Tesla, Inc's (NASDAQ:TSLA) stock received a string of price target cuts from sell-side analysts, who blamed their tempered expectations on the slow ramp-up of production at the Giga Shanghai plant. There now appears to be a break in the negative sentiment engulfing the stock.
What Happened: Tesla stock could rocket higher in 2022 as the bear-case scenario fades, Mizuho Securities analyst Vijay Rakesh said in a note on Tuesday, according to Tesmanian.
Rakesh was commenting after Tesla hosted him at the Fremont, California factory.
The analyst said Tesla faces near-term headwinds as Giga Shanghai, which makes up about 40-50% of its total capacity, has yet to produce at pre-lockdown rates. This, however, sets Tesla up for a strong second-half rebound, he added.
Related Link: Elon Musk On Tesla's Long-Term Growth: Why It Hasn't Even Reached 0.1% Of Future Potential
April deliveries may have been at 40,000 units, down 22% from January's 51,000 units, Rakesh noted. This, according to the analyst, could lead to a sequential revenue decline in the June quarter.
"That said, we believe a potentially stronger SepQ/DecQ rebound is possible with improved supply chains and Berlin ramping," Rakesh said.

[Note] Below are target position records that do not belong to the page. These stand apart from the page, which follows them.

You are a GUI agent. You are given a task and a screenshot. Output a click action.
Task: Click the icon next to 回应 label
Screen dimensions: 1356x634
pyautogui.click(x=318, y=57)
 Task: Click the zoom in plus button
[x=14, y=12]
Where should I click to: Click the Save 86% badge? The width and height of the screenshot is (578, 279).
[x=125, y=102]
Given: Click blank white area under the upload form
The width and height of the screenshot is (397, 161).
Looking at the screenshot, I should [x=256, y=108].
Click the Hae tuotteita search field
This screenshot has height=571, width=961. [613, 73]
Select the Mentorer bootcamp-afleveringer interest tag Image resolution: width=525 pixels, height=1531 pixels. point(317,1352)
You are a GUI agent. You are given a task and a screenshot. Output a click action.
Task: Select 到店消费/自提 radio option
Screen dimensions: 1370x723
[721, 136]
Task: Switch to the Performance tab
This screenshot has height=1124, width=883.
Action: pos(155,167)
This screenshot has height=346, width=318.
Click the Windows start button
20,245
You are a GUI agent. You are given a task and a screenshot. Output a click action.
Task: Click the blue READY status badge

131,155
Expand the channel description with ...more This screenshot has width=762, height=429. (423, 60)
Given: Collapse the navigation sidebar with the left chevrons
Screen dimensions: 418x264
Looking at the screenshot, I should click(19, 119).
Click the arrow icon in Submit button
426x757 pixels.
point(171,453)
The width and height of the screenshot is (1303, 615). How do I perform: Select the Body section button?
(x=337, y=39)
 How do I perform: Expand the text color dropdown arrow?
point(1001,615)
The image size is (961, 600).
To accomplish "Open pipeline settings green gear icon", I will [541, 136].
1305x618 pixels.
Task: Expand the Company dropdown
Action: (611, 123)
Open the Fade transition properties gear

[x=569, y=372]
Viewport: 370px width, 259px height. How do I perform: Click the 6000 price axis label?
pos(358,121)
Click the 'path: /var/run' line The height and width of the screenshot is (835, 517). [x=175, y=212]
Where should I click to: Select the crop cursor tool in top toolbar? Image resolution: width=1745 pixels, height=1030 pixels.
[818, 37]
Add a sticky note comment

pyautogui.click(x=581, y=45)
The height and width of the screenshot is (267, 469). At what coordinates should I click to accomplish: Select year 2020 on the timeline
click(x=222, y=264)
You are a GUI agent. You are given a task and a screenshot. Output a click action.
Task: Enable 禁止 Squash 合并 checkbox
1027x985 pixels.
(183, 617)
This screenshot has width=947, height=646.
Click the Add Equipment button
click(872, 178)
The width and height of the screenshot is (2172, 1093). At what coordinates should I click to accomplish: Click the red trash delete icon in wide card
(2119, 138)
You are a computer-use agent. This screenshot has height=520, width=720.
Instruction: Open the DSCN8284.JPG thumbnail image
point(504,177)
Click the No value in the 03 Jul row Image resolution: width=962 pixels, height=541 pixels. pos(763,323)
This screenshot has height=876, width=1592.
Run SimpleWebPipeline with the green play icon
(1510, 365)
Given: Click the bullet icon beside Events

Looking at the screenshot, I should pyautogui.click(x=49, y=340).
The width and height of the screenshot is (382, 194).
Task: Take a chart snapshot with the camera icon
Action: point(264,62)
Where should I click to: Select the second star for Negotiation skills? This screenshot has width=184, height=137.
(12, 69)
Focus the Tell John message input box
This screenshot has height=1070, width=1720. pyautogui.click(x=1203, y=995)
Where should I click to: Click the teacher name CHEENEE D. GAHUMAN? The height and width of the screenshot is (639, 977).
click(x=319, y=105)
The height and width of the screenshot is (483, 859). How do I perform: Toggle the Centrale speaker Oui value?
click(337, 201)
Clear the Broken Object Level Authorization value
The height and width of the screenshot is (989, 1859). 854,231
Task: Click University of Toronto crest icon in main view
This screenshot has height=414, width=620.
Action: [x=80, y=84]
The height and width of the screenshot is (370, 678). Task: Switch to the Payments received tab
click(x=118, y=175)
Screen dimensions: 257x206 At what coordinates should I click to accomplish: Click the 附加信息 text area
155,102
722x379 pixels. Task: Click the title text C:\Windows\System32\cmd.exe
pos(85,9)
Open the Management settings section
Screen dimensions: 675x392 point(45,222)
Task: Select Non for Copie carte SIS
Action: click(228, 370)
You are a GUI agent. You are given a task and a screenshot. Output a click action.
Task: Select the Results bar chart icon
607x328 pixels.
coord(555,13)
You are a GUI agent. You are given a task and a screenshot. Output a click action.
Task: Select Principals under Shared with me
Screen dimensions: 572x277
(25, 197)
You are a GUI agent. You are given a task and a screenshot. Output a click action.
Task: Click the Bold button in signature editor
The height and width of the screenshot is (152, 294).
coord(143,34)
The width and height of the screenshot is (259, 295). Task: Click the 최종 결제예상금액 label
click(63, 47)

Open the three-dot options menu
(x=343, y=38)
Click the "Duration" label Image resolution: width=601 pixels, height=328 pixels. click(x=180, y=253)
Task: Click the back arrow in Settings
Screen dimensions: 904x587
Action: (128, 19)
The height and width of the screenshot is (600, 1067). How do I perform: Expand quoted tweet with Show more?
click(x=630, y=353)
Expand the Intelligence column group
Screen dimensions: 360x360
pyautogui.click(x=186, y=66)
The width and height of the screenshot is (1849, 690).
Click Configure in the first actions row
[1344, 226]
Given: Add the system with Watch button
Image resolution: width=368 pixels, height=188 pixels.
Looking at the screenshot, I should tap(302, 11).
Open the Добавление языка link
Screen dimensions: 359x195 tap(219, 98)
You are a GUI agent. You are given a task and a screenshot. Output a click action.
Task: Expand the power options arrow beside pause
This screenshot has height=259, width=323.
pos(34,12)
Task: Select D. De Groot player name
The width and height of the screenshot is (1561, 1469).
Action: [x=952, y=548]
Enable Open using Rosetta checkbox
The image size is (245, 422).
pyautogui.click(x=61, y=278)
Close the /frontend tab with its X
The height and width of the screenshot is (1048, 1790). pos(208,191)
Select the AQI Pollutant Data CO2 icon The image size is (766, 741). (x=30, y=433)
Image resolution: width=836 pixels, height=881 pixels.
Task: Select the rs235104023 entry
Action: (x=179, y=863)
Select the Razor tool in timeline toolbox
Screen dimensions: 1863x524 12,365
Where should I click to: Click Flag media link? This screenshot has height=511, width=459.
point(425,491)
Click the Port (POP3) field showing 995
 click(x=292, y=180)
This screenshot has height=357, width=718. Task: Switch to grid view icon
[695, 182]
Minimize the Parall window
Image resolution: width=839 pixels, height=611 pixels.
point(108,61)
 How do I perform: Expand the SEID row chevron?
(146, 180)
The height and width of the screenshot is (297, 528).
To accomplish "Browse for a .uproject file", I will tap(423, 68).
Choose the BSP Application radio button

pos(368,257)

Why It's Important: Tesla's Giga Shanghai has begun running two shifts since last week, and it is rumored that production at the plant may have returned to 70% of pre-COVID levels.
The opening of two new Gigas in Texas and Berlin may take some pressure off the production-constrained Shanghai plant. Giga Shanghai, however, is important, not only from the perspective of output, but also for margins.
Rakesh reaffirmed his Buy rating and $1,300 price target for Tesla stock.
Tesla shares were up 1.06% on Wednesday morning at $766.28, according to Benzinga Pro.